PaLM did well using a single example, and had marginal gains in quality in Portuguese when increased to ten examples. This performance is impressive considering that PaLM was trained without supervision. Our results also suggest that language models such as PaLM may be particularly adept at memorizing region-specific word choices required for fluent translation. However, there is still a significant performance gap between PaLM and human performance. see our paper for more details.
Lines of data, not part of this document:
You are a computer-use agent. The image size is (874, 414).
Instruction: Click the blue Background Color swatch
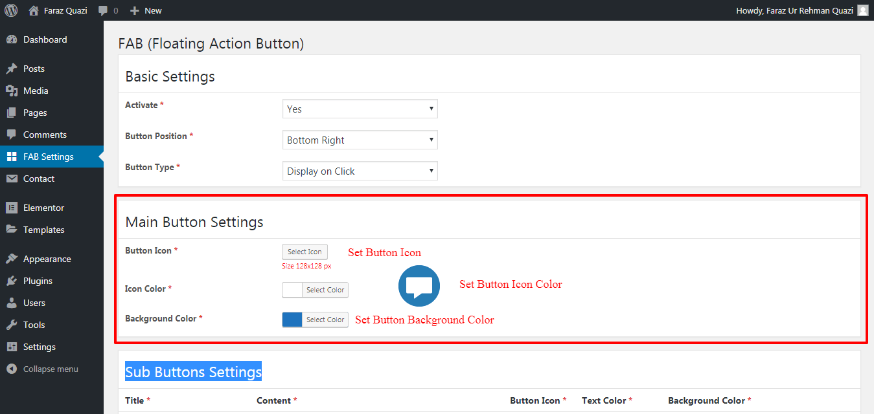point(292,320)
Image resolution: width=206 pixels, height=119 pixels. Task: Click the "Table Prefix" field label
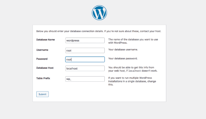pyautogui.click(x=43, y=78)
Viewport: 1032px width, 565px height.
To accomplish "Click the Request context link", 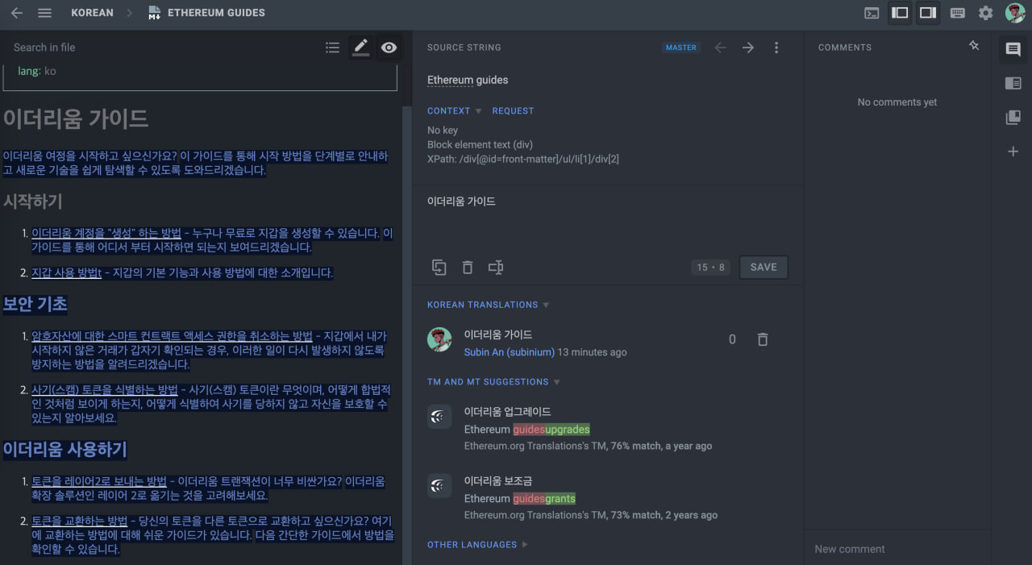I will 513,111.
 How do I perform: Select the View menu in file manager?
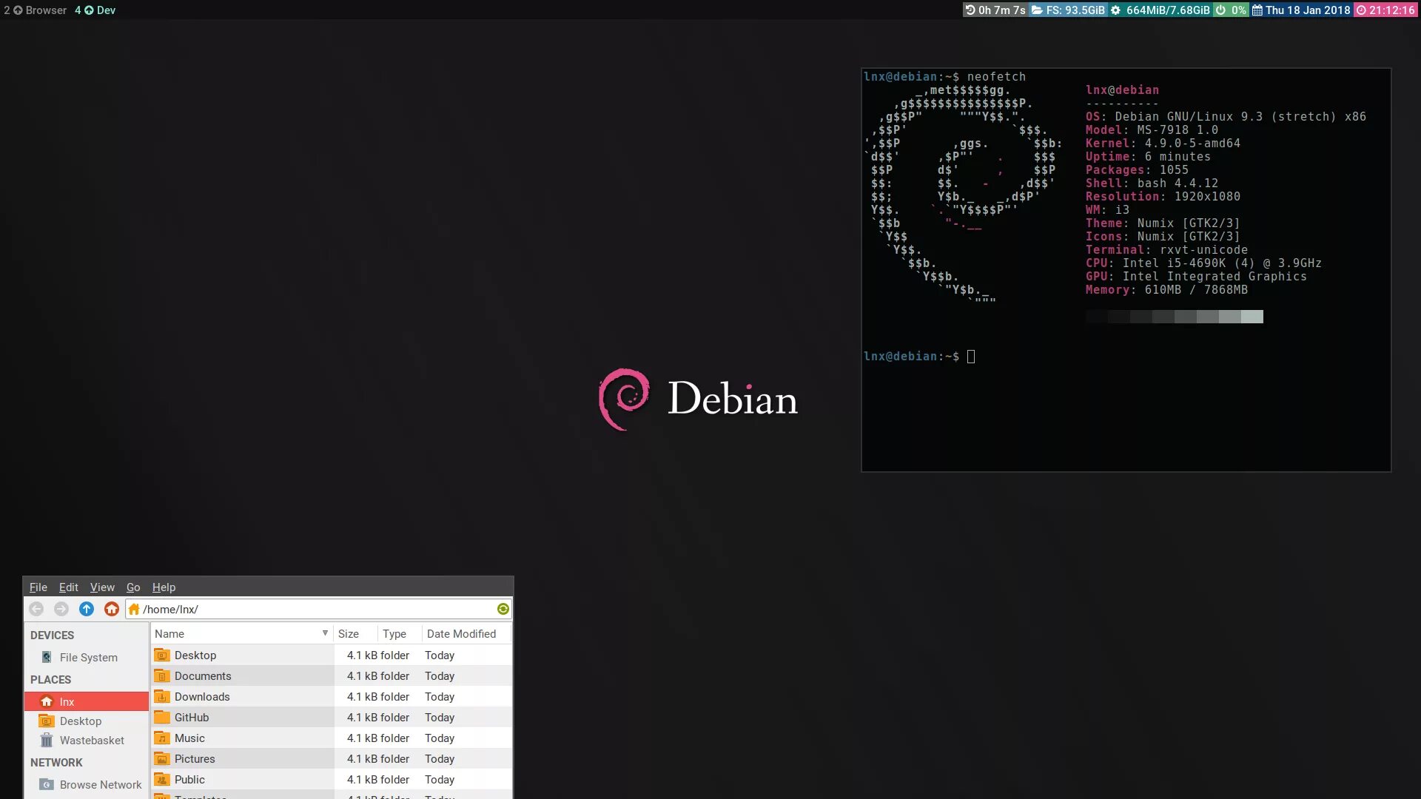tap(101, 587)
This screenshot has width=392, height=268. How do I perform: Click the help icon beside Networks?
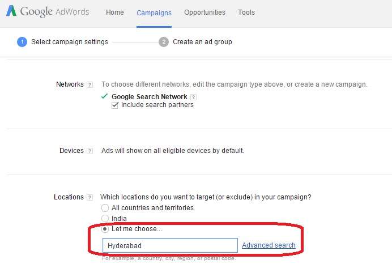[x=90, y=84]
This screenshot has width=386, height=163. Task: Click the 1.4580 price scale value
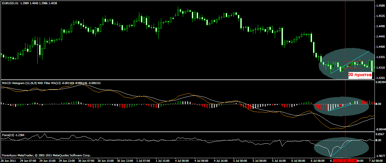380,6
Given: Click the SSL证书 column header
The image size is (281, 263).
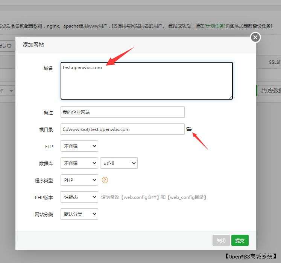Looking at the screenshot, I should click(275, 62).
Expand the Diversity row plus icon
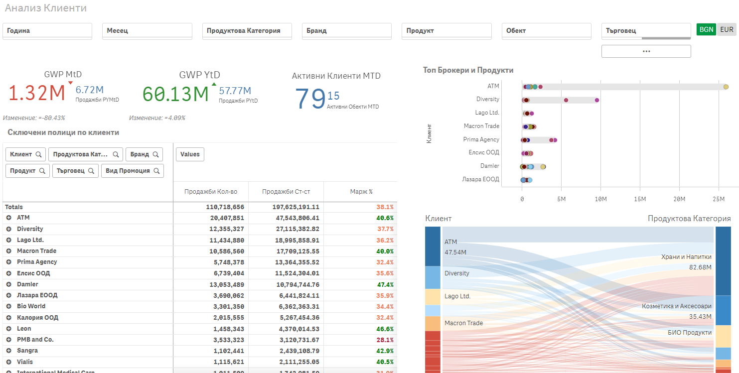The height and width of the screenshot is (373, 739). [8, 229]
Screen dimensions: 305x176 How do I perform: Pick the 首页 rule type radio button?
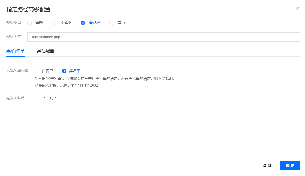coord(111,23)
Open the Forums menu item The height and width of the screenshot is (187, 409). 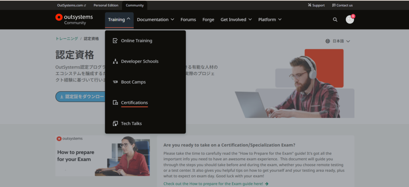coord(188,20)
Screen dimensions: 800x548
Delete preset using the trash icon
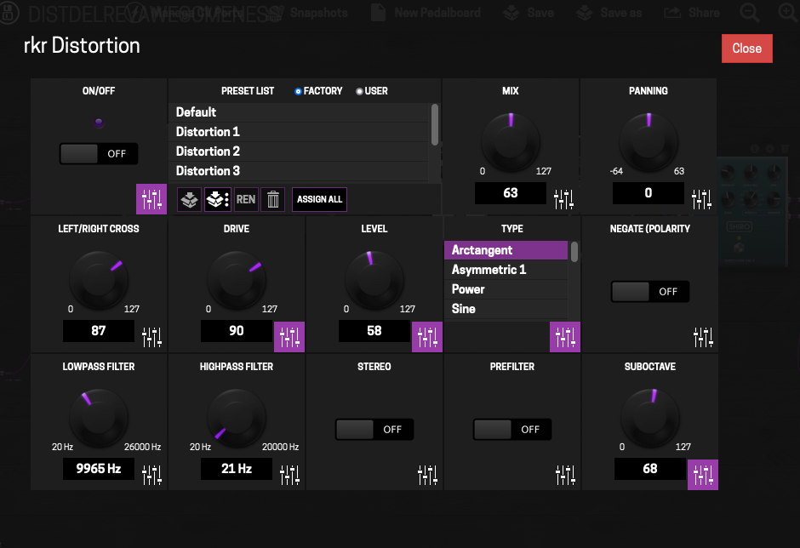(272, 200)
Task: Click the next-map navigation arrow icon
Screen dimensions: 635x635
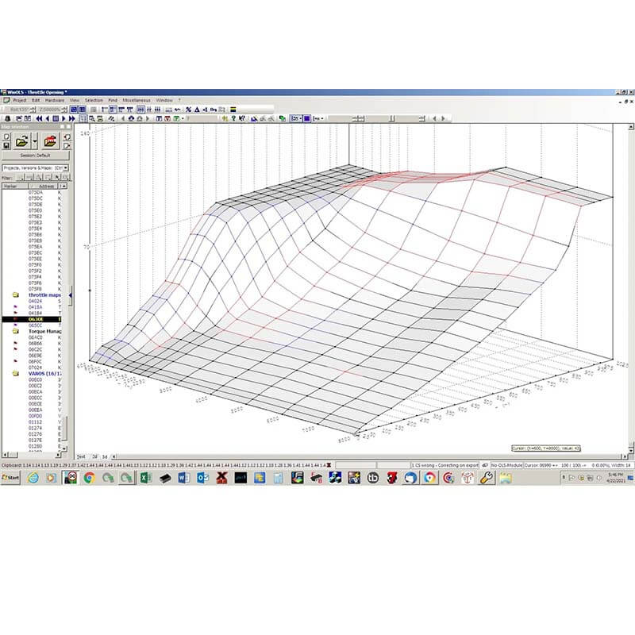Action: pos(64,118)
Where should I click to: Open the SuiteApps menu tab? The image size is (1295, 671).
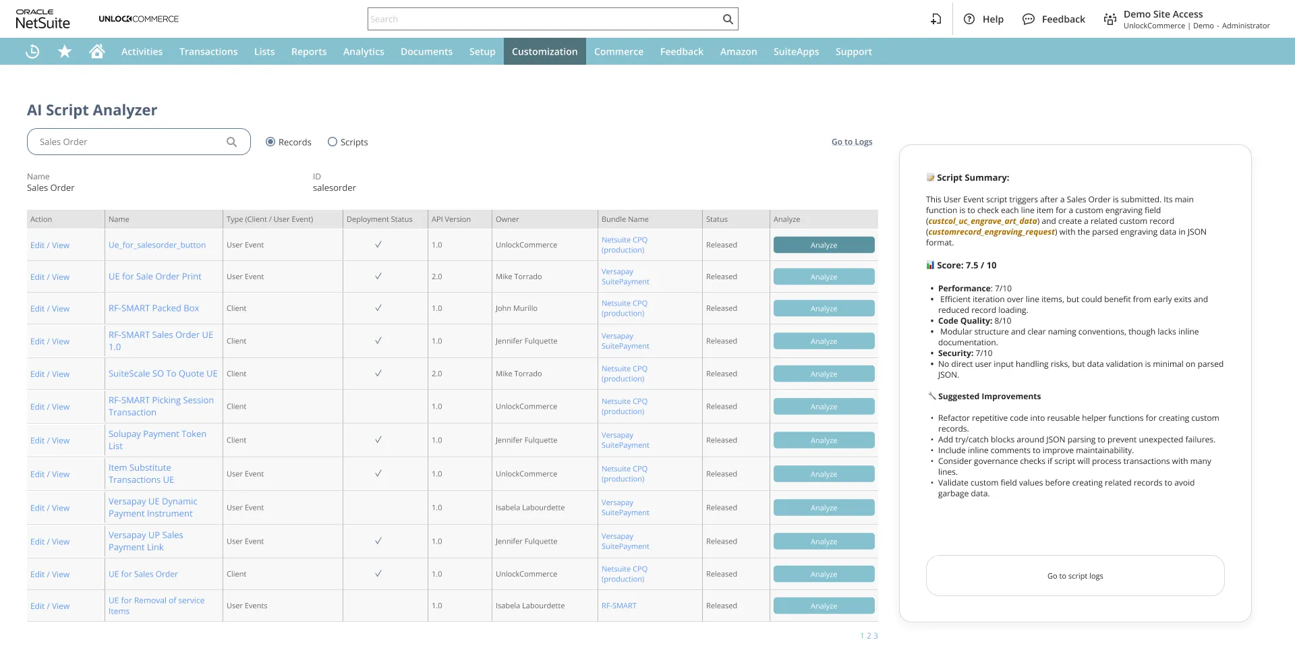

MQM performance on groups of data sets using human and PaLM translations. The thick bars represent the case of region matching, where testers from each region evaluate translations targeting their own region. The thin inset bars represent the region mismatch case, where evaluators from each region evaluate translations targeting the other region. Human translations exhibit regional phenomena in all cases. PaLM translations do so only for all Portuguese cubes and the Mandarin lexical cube. |
Conclusion
In the near future, we hope to see a world where language generation systems, especially machine translation, can be supported by all speaking communities. We want to meet users where they are, generating a fluent and appropriate language for their locality or region. To that end, we have launched the FRMT data set and reference point, allowing researchers to easily compare the performance of region-aware machine translation models. Validated through our extensive human evaluation studies, the language varieties in FRMT have significant differences that should reflect the results of region-aware AT models. We are excited to see how researchers use this benchmark in developing new MT models that better support underrepresented language varieties and all speaker communities, leading to greater equity in natural language technologies.
Thanks
We thank our article co-authors for all their contributions to this project: Timothy Dozat, Xavier Garcia, Dan Garrette, Jason Riesa, Orhan Firat, and Noah Constant. We thank Jacob Eisenstein, Noah Fiedel, Macduff Hughes, and Mingfei Lau for helpful discussions and comments on the article. We thank Andre Araujo, Chung-Ching Chang, Andreia Cunha, Filipe Gonçalves, Nuno Guerreiro, Mandy Guo, Luis Miranda, Vitor Rodrigues, and Linting Xue for essential comments on specific regional language differences. For the logistical support in the collection of translations and human qualifications, we thank the Google Translate team. We thank the professional translators and testers of MQM for their role in producing the dataset. We also thank Tom Small for providing the animation in this post.